> _Given request 1_: According to the passage on deep neural networks, what did Google's AlphaGo computer program do in 2016?

> _Document_:
>> START
History was made in 2016 when Google’s AlphaGo computer program defeated a Go world champion. One of the key components of this program is the deep neural network and the amazing performance of AlphaGo provides motivation and excitement for extensive research in the area of deep learning. One technique accountable for the success of deep learning is the use of many layers of neural networks in which the output of one layer can be the input of the other and each layer is made up of a number of interconnected neurons. More importantly, there is a nonlinear activation functions inside each neuron, otherwise all these deep neural networks are essentially a single layer network. This is due to the fact that composition of many linear transformations is again a linear transformation which can serve only as a linear regression technique. It is the nonlinearity of neural networks that gives their ability to approximate any continuous functions to solve complicated tasks like language translations, image classifications, or even playing the Go game. Furthermore, the main source of this nonlinearity comes from the nonlinear activation function inside each neuron of the networks.
>> END
> _Given request 2_: Reproduce everything in the records from the line containing "The image size" down to the end of the records, requests included, but scale every coordinate in the answers by 1.7, rounding to whole numbers with halves rounded up. Omit the pictures from your reply.

Records excerpted from a collection:
>> START
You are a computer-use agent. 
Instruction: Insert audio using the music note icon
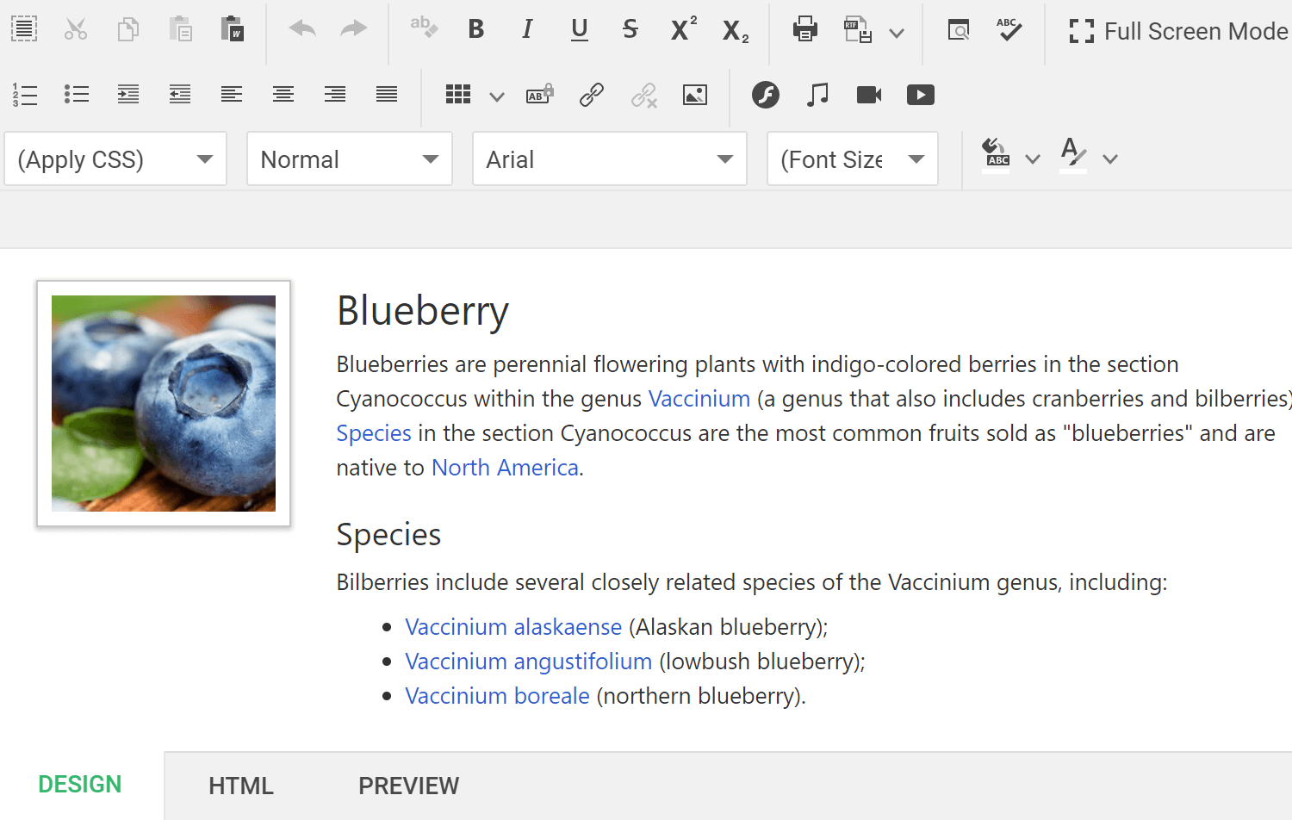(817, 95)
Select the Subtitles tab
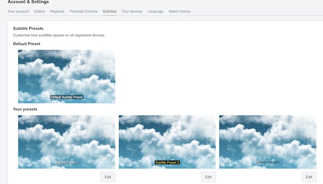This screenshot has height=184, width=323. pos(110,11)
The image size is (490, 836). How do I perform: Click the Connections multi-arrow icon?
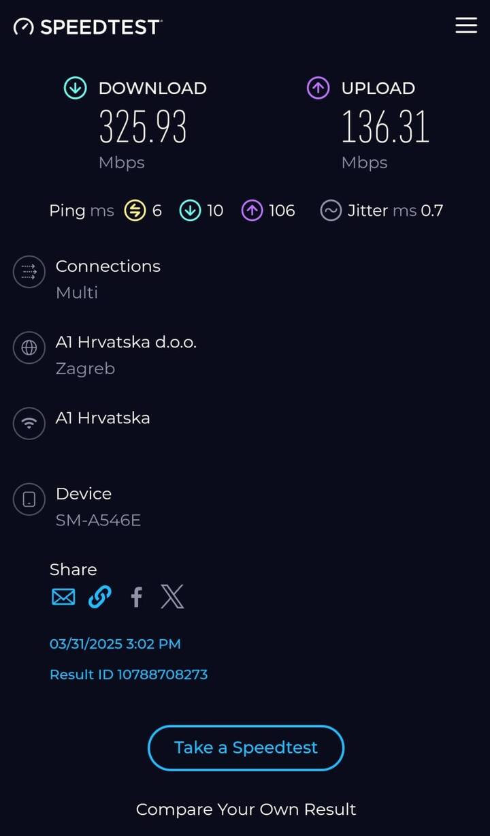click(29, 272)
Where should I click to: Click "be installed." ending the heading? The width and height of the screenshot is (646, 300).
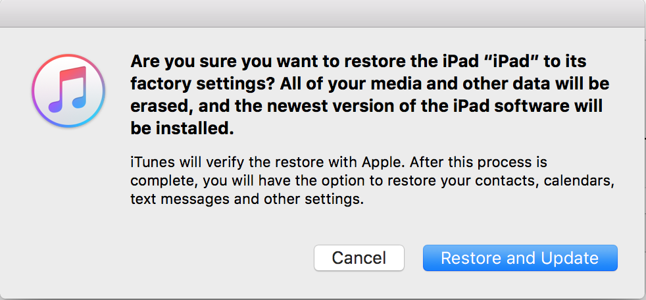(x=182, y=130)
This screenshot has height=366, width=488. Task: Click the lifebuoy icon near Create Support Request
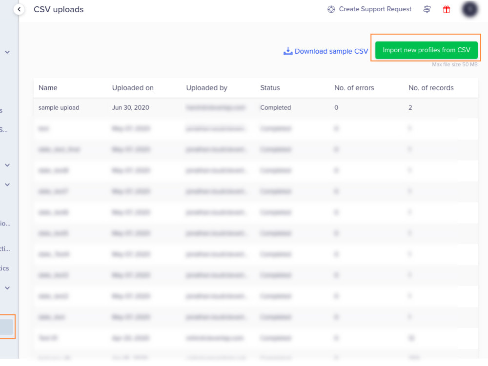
>> END
> _Worked answer 1_: It defeated a Go world champion.

> _Worked answer 2_:
The image size is (490, 836). How do I perform: Click the Connections multi-arrow icon?
click(49, 462)
Where should I click to: Click "be installed." ending the heading? The width and height of the screenshot is (646, 300).
(x=309, y=221)
This screenshot has height=366, width=488. Task: Click the lifebuoy icon near Create Support Request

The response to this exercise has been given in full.